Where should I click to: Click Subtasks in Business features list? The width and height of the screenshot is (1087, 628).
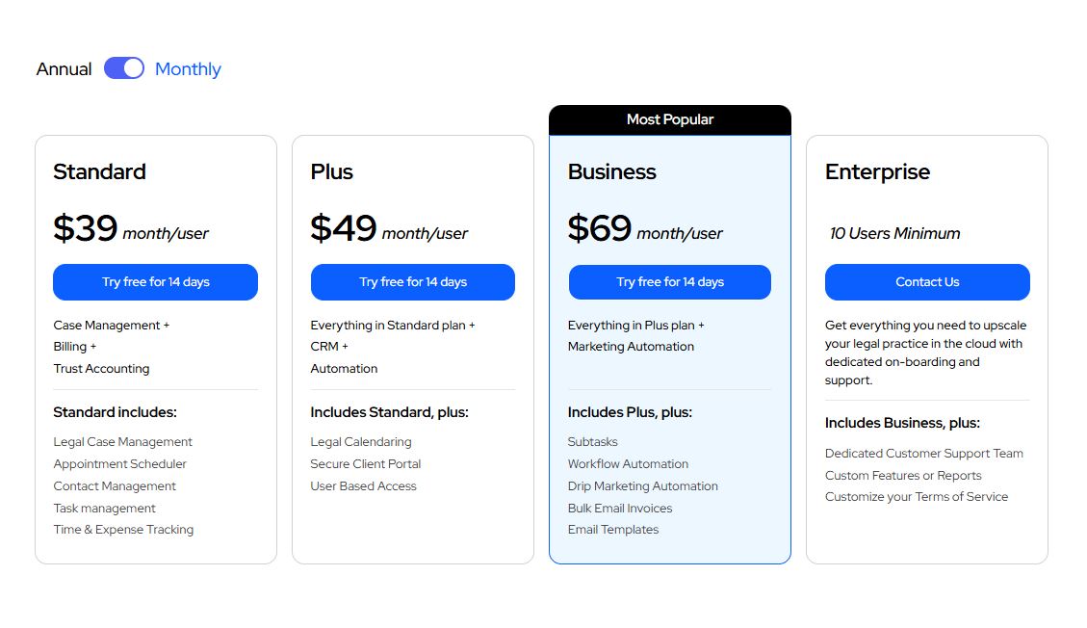pos(592,441)
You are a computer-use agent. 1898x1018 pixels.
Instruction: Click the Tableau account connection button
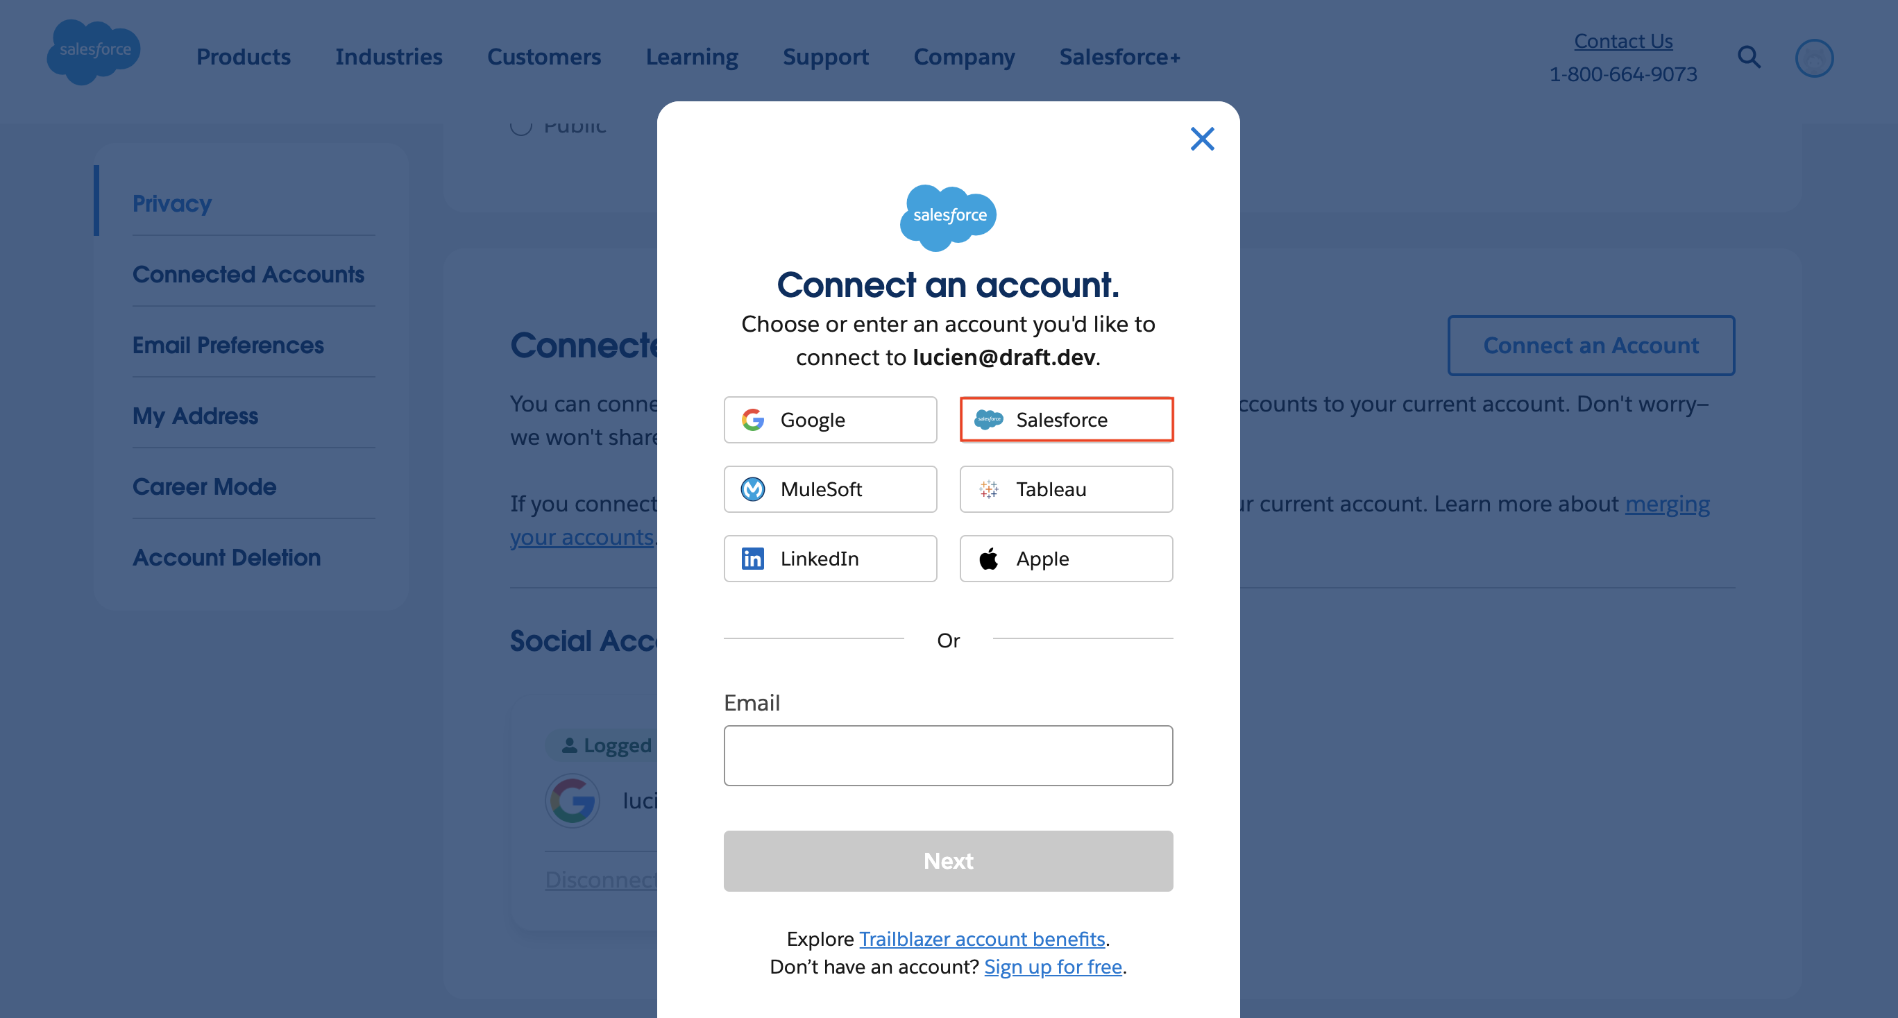pyautogui.click(x=1066, y=488)
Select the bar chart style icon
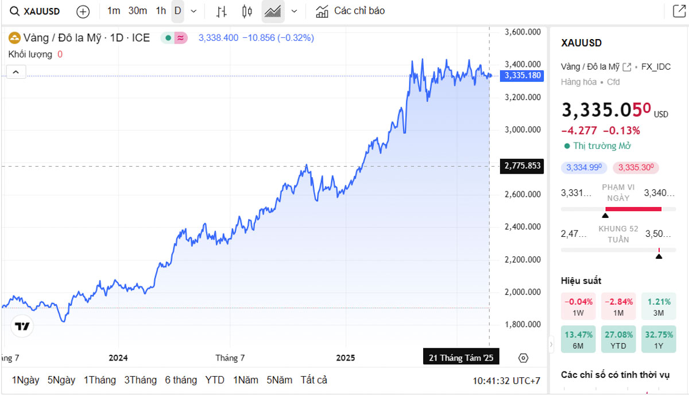 (222, 11)
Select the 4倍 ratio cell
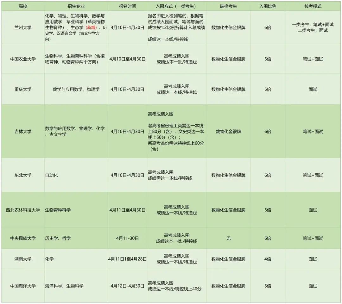Screen dimensions: 342x304 coord(268,259)
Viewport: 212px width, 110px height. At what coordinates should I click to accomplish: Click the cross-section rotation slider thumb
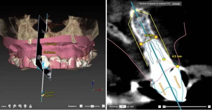(x=164, y=107)
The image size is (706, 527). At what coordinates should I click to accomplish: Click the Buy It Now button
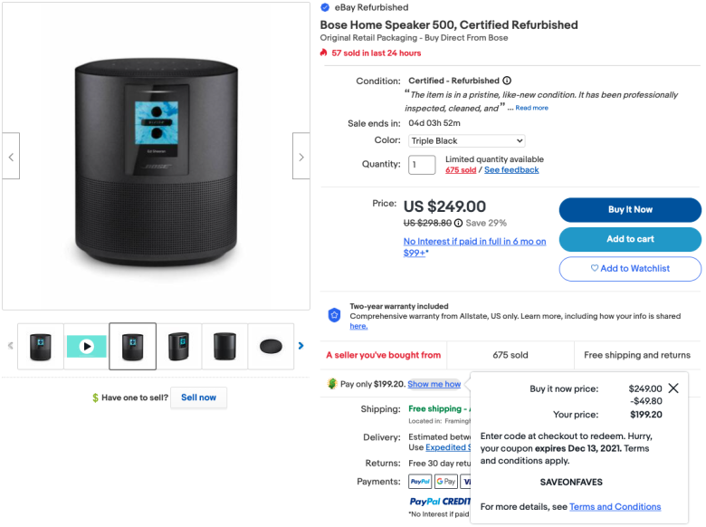click(x=630, y=210)
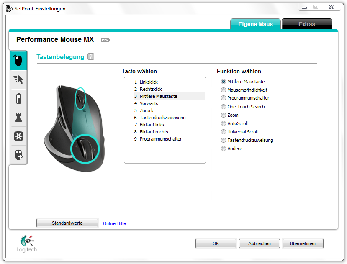Select the Mausempfindlichkeit radio option
The height and width of the screenshot is (264, 347).
coord(224,90)
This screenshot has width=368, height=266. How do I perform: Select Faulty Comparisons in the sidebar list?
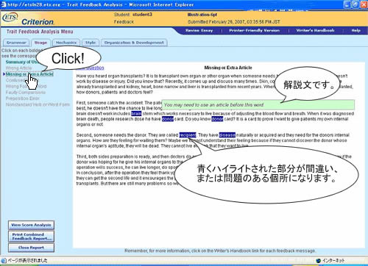click(26, 93)
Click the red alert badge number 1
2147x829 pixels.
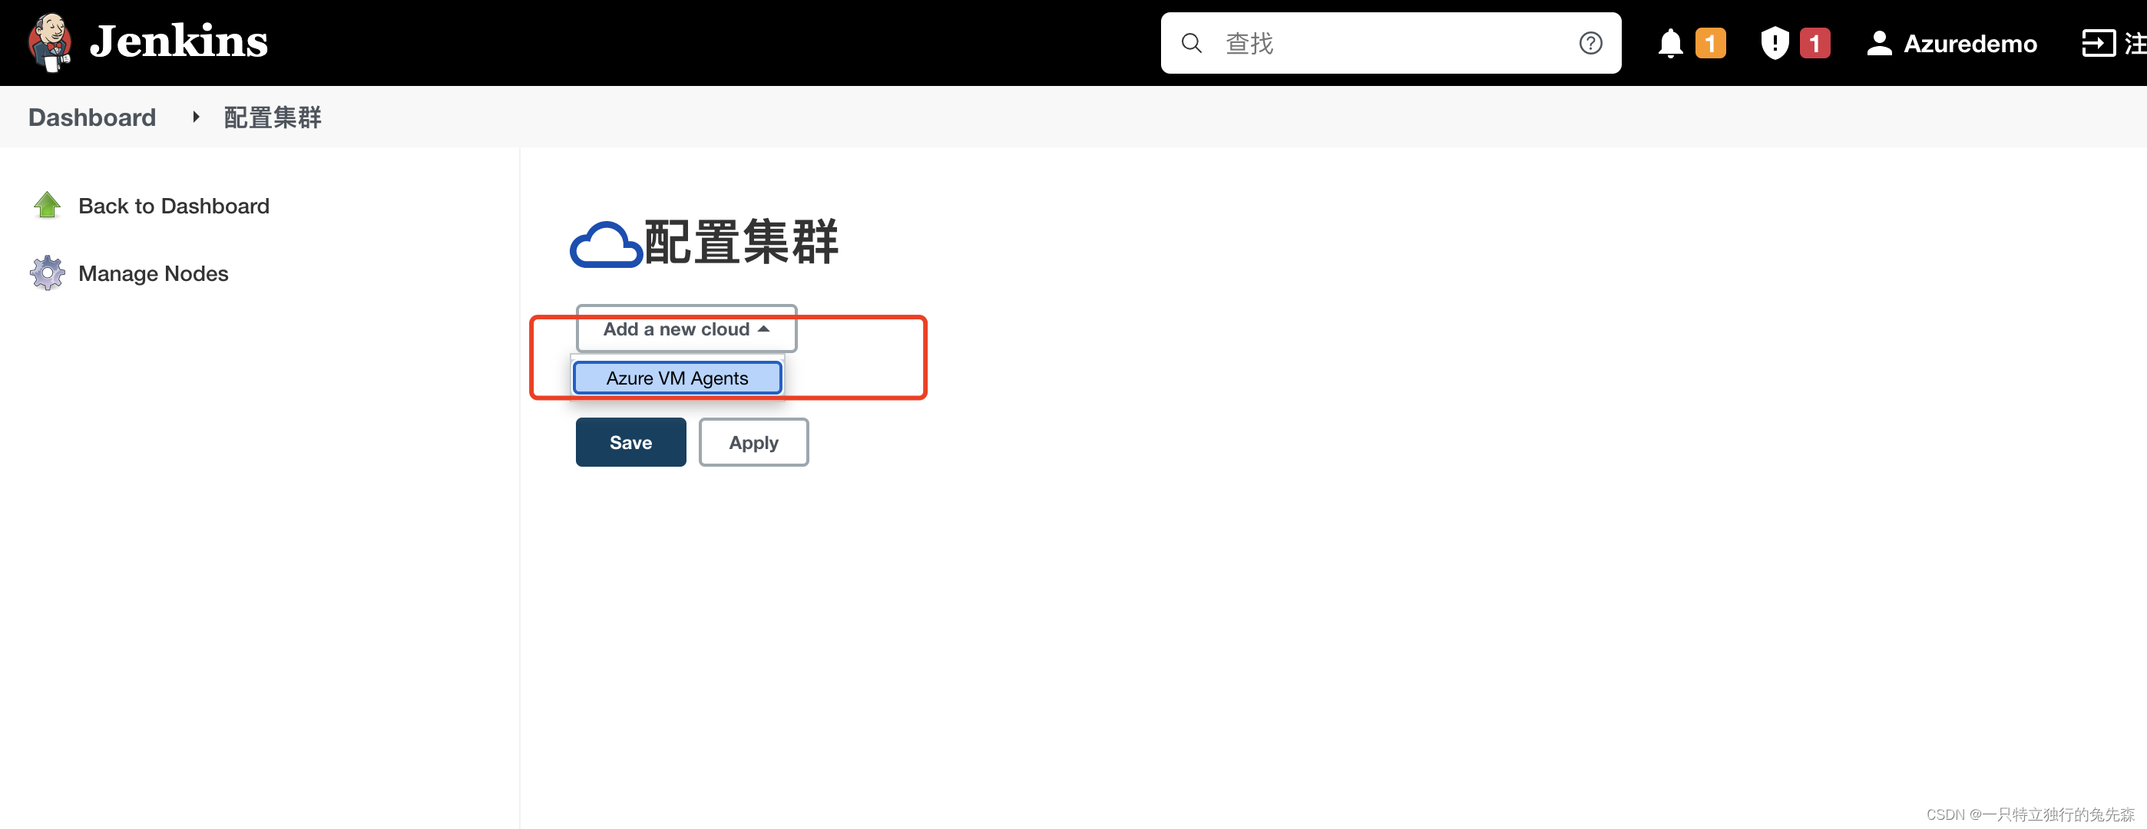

____

### YOUR ASSIGNMENT
Every line from the one containing "This screenshot has" through the end of the entries above, both included, should be extracted exactly, with pictures left out.

### SOLVED PROBLEM
This screenshot has width=368, height=266. How do I perform: Select Faulty Comparisons in the sidebar list?
click(26, 93)
Click the red alert badge number 1
2147x829 pixels.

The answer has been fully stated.